PHP DevCenter

oreilly.comSafari Books Online.Conferences.

We've expanded our LAMP news coverage and improved our search! Search for all things LAMP across O'Reilly!

Search
Search Tips

advertisement

Listen Print Discuss Subscribe to PHP Subscribe to Newsletters

Building a Simple Search Engine with PHP
Pages: 1, 2, 3

Populating The Database



Okay, the database is created and we're ready to feed it some content. For this, we'll create a PHP script that takes a user-specified URL, reads the document representing the URL, extracts words from the page, and creates records in the database. Here's the program:

<?
/*
* populate.php
*
* Script for populating the search database with words,
* pages and word-occurences.
*/

/* Connect to the database: */
mysql_pconnect("localhost","root","secret")
    or die("ERROR: Could not connect to database!");

mysql_select_db("test");

/* Define the URL that should be processed: */

$url = addslashes( $_GET['url'] );

if( !$url )
{
   die( "You need to define a URL to process." );
}
else if( substr($url,0,7) != "http://" )
{
   $url = "http://$url";
}

/* Does this URL already have a record in the page-table? */
$result = mysql_query("SELECT page_id FROM page WHERE page_url = \"$url\"");
$row = mysql_fetch_array($result);

if( $row['page_id'] )
{
   /* If yes, use the old page_id: */
   $page_id = $row['page_id'];
}
else
{
   /* If not, create one: */
   mysql_query("INSERT INTO page (page_url) VALUES (\"$url\")");
   $page_id = mysql_insert_id();
}

/* Start parsing through the text, and build an index in the database: */
if( !($fd = fopen($url,"r")) )
   die( "Could not open URL!" );

while( $buf = fgets($fd,1024) )
{
   /* Remove whitespace from beginning and end of string: */
   $buf = trim($buf);

   /* Try to remove all HTML-tags: */
   $buf = strip_tags($buf);
   $buf = ereg_replace('/&\w;/', '', $buf);

   /* Extract all words matching the regexp from the current line: */
   preg_match_all("/(\b[\w+]+\b)/",$buf,$words);

   /* Loop through all words/occurrences and insert them into the database: */
   for( $i = 0; $words[$i]; $i++ )
   {
      for( $j = 0; $words[$i][$j]; $j++ )
      {
         /* Does the current word already have a record in the word-table? */
         $cur_word = addslashes( strtolower($words[$i][$j]) );

         $result = mysql_query("SELECT word_id FROM word 
                                WHERE word_word = '$cur_word'");
         $row = mysql_fetch_array($result);
         if( $row['word_id'] )
         {
            /* If yes, use the old word_id: */
            $word_id = $row['word_id'];
         }
         else
         {
            /* If not, create one: */
            mysql_query("INSERT INTO word (word_word) VALUES (\"$cur_word\")");
            $word_id = mysql_insert_id();
         }

         /* And finally, register the occurrence of the word: */
         mysql_query("INSERT INTO occurrence (word_id,page_id) 
                      VALUES ($word_id,$page_id)");
         print "Indexing: $cur_word<br>";
      }
   }
}

fclose($fd);

?>

Note the use of addslashes() when assigning values to $url and $cur_word. Since these variables are used within SQL queries, it's very important to make sure they're free from harmful data. Imagine if someone called this script with a URL of "; DROP TABLE FOO;. As addslashes() quotes database special characters, someone of malicious bent would have to go to much more work to exploit the database.

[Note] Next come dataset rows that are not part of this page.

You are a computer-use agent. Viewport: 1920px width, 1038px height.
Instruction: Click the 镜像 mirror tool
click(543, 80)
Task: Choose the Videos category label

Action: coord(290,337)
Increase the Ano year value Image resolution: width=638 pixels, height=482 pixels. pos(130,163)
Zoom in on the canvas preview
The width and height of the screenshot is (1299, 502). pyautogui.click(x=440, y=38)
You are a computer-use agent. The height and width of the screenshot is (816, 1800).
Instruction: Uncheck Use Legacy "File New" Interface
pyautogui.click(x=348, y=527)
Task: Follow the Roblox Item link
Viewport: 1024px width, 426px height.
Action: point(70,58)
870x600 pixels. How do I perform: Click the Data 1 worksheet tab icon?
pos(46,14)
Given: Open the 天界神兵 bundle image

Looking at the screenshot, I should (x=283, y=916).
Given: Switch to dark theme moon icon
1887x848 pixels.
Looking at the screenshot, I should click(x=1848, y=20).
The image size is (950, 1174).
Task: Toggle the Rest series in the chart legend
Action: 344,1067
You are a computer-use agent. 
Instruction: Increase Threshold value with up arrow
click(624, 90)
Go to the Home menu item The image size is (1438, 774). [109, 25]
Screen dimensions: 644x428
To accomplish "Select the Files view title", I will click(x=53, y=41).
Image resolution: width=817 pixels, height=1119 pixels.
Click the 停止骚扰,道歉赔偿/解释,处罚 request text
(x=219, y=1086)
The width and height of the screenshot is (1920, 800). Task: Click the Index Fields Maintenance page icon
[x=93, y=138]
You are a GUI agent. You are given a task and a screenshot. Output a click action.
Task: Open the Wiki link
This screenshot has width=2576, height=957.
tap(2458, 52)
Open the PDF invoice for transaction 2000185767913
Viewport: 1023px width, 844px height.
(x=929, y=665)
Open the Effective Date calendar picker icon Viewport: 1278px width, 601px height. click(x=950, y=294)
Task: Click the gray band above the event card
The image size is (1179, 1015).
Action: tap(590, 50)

This script connects to the database, registering the page in the database if it does not exist, and starts to retrieve data. The preg_match_all() call extracts all words (matching the regular expression) from the page. Each word must be recorded in the occurrence and word table.

When building the index, only three SQL INSERT statements actually matter. When a page is first indexed, it must be recorded:

INSERT INTO page (page_url) VALUES ("http://www.onlamp.com/");

The first occurrence of a word within the entire dataset must be recorded:

INSERT INTO word (word_word) VALUES ("linux");

Each occurrence of a word within a page must be recorded:

INSERT INTO occurrence (word_id,page_id) VALUES ($word_id,$page_id);

Let's now index a few pages. The seven sites that makes up the O'Reilly Network is probably a good idea. We will call populate.php with the site URLs as the only argument, one at a time:

http://localhost/populate.php?url=http://www.macdevcenter.com/
http://localhost/populate.php?url=http://www.onjava.com/
http://localhost/populate.php?url=http://www.onlamp.com/
http://localhost/populate.php?url=http://www.openp2p.com/
http://localhost/populate.php?url=http://www.osdir.com/
http://localhost/populate.php?url=http://www.perl.com/
http://localhost/populate.php?url=http://www.xml.com/

A quick investigation of the tables now should result in something like this:


mysql> SELECT * FROM page;
+---------+------------------------------+
| page_id | page_url                     |
+---------+------------------------------+
| 1       | http://www.macdevcenter.com/ |
| 2       | http://www.onjava.com/       |
| 3       | http://www.onlamp.com/       |
| 4       | http://www.openp2p.com/      |
| 5       | http://www.osdir.com/        |
| 6       | http://www.perl.com/         |
| 7       | http://www.xml.com/          |
+---------+------------------------------+
7 rows in set (0.00 sec)

mysql> SELECT COUNT(*) FROM word;
+----------+
| COUNT(*) |
+----------+
| 2423     |
+----------+
1 row in set (0.00 sec)

mysql> SELECT COUNT(*) FROM occurrence;
+----------+
| COUNT(*) |
+----------+
| 20628    |
+----------+
1 row in set (0.00 sec)

The database now has seven indexed pages, resulting in 2,423 unique words and 20,628 occurrences. We're ready for the next level, the search interface.

Pages: 1, 2, 3

Next Pagearrow




Tagged Articles

Post to del.icio.us

This article has been tagged:

php

Articles that share the tag php:

Understanding MVC in PHP (477 tags)

The PHP Scalability Myth (123 tags)

The Dynamic Duo of PEAR::DB and Smarty (53 tags)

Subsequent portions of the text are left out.